[Recorded information — start]

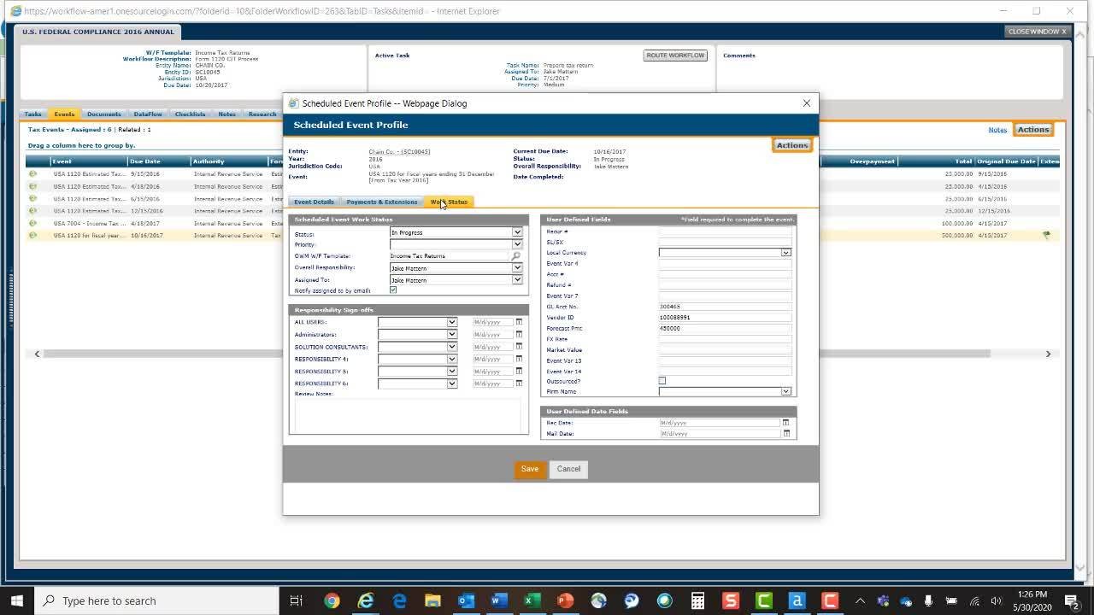This screenshot has width=1094, height=615.
Task: Launch Excel from the taskbar
Action: 531,600
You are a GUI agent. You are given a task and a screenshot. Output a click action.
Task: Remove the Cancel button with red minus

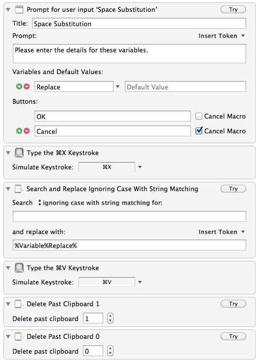click(x=27, y=131)
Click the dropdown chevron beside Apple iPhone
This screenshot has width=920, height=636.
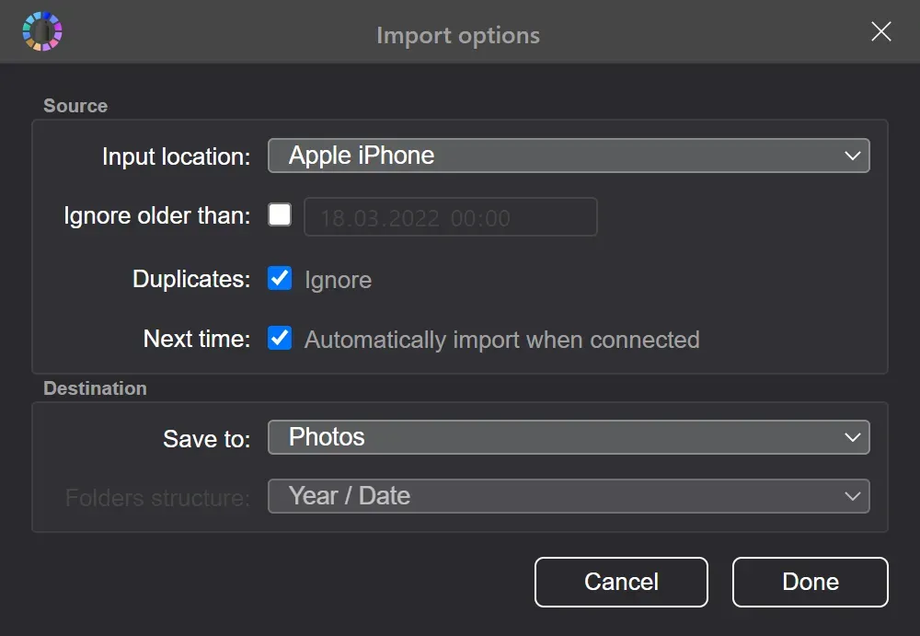click(854, 156)
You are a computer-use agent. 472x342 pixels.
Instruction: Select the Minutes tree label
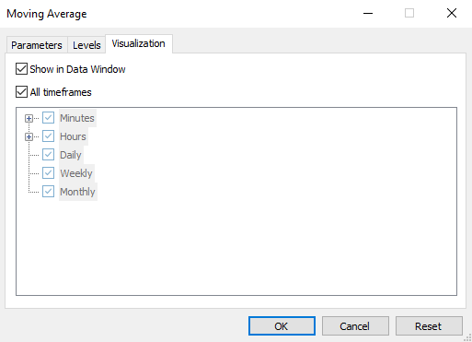(x=77, y=118)
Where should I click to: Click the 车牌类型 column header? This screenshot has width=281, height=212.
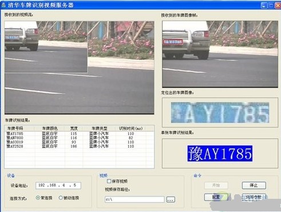coord(99,128)
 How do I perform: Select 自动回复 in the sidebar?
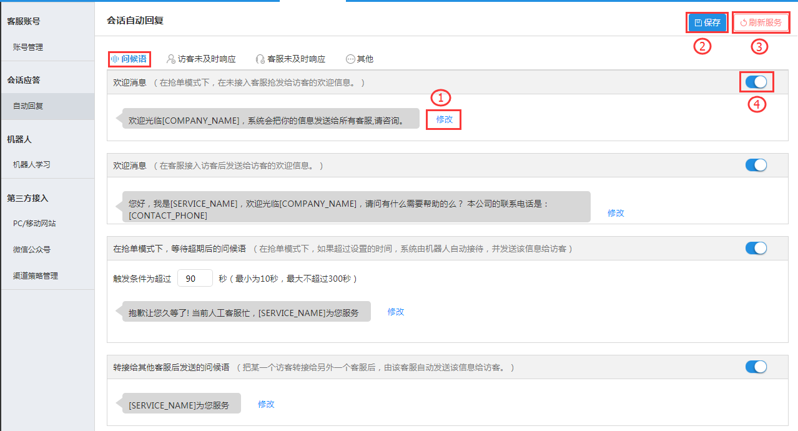(x=28, y=106)
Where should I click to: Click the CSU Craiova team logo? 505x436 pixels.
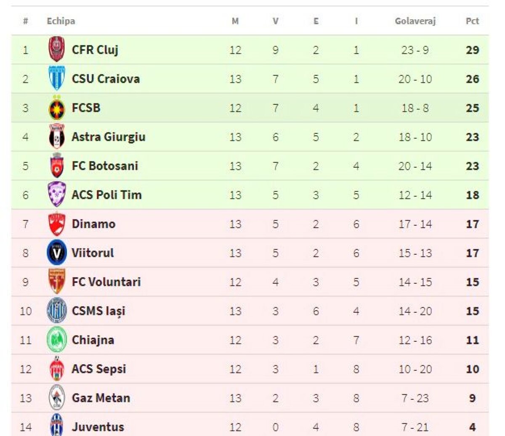tap(56, 79)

[Recorded information — finish]

Required action —
Reproduce the lines of the data that run from the one containing "You are a GUI" to the final line, both included, exactly as they appear and without the pictures.

Output of the task —
You are a GUI agent. You are given a task and a screenshot. Output a click action.
Task: Remove the Cancel button with red minus

click(x=27, y=131)
Click the dropdown chevron beside Apple iPhone
This screenshot has width=920, height=636.
click(854, 156)
You are a computer-use agent. 472x342 pixels.
Instruction: Select the Minutes tree label
(x=77, y=118)
Where should I click to: Click the 车牌类型 column header? This screenshot has width=281, height=212.
coord(99,128)
 How do I perform: Select 自动回复 in the sidebar?
(x=28, y=106)
Where should I click to: Click the CSU Craiova team logo? 505x436 pixels.
tap(56, 79)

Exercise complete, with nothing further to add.